In December 2016, school leaders from across the Big Picture Learning network gathered to discuss what it means to lead with Courage, Conviction, and Community. We've collected these narratives and are releasing them as part of our Big Picture Learning Leadership Stories podcast. Catch the whole series here, and listen to our latest episode -- featuring Taylor Harper - below.
My first teaching gig was at a brand new elementary school that was considered “at-risk”. If you’d asked me about equity back then, I probably wouldn’t have had much to say. I was ready to change the world! I was also white, privileged, and naïve.
It was during that first year that I received the punch-in-the-gut reality check that inequity and marginalization were happening all around me. That I was part of a system that was allowing it to happen. I witnessed my students being racially and culturally targeted by other teachers and administrators, being disciplined and publicly humiliated as they were placed on the stage in the lunchroom while they watched their peers eat or on the “red” bench on the playground where they watched their peers play. I saw children who were bilingual being pushed through into eligibility for special education, or retained because they weren’t performing high enough compared to their same-age peers. I heard my colleagues say horrible things about families and blame them for their children not being successful in school. Some were children as young as THREE years old! I began to take each of these examples very personally. I LOVED these children. And their families. Soon it didn’t take long before I began to develop a burning passion to help change the very culture that was hurting them.

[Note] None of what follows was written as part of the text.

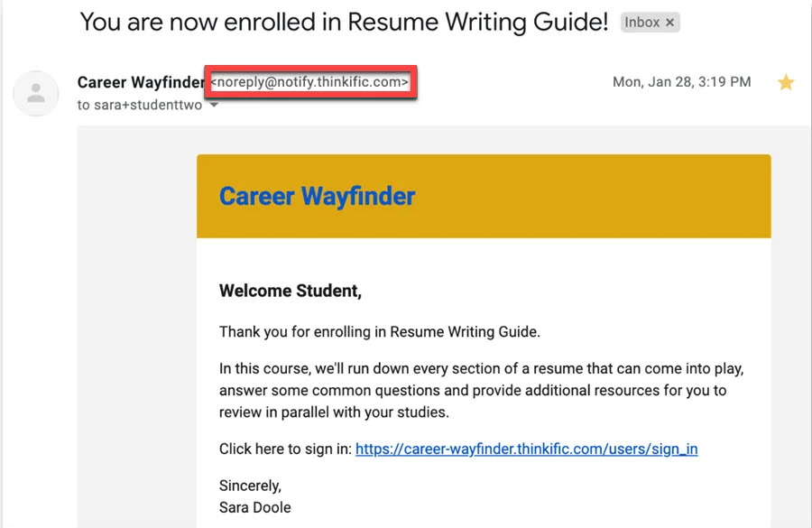
Task: Unstar this email with the star icon
Action: tap(786, 83)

My principals throughout the years really just wanted me to go away, because I questioned EVERY inequity that I witnessed, and the answers that I got were never about what’s right for the child. Questioning and getting hollow answers wasn’t enough. I decided to get my Masters in Educational Leadership. At the beginning of my tenth year of teaching, the deputy superintendent walked into my classroom and gave me a challenge: a leadership role tasked with changing the culture of the district’s disciplinary placement school. That was eight years ago.
Since then, my leadership journey has revolved mainly around challenging archaic, inequitable systems and beliefs in Washoe County School District and my community at large around: Disciplinary Practices, Adjudicated Youth and Gang Intervention, Student-Driven Learning, Placement vs. Choice in Alternative Education, and School Culture.

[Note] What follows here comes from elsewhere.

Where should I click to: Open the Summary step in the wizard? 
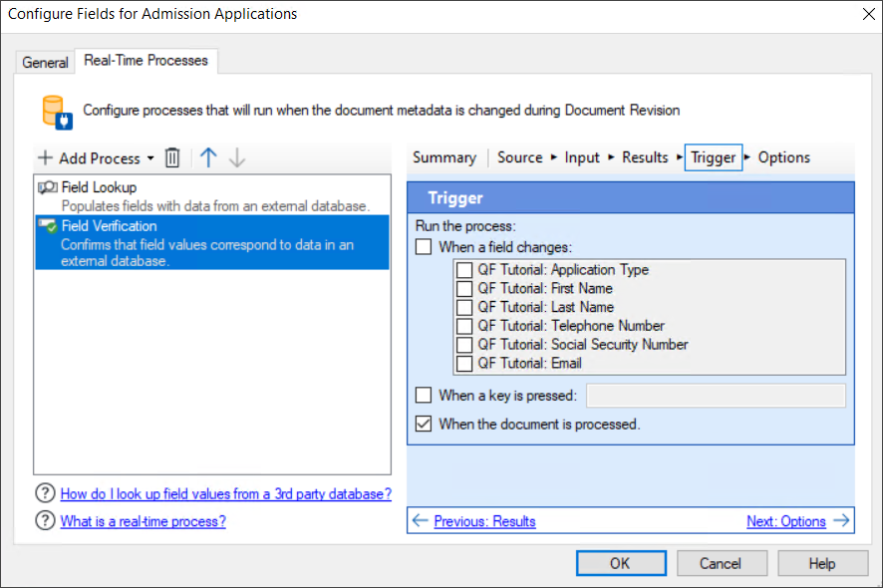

I remember walking around the track at the Met with Dennis Littky at my first Big Bang and expressing my frustration that every day seemed to be a constant fight to just do what’s right for our kids. He asked me one question: “Are you willing to get fired for what you believe in?”. As scary as that question may have been for some, it made my fire burn even brighter, and if you ask me the same question today, my answer is still “YES”. I believe that Leaders who are true change agents know that we’ll always have people that aren’t happy with us. For me, that’s my litmus test. At the end of the day, are the CHILDREN thriving? If the answer is no, I’ll meet you back in the ring tomorrow.
Taylor Reese Harper is the Lead Learner (Principal) at Innovations High School in Reno, NV.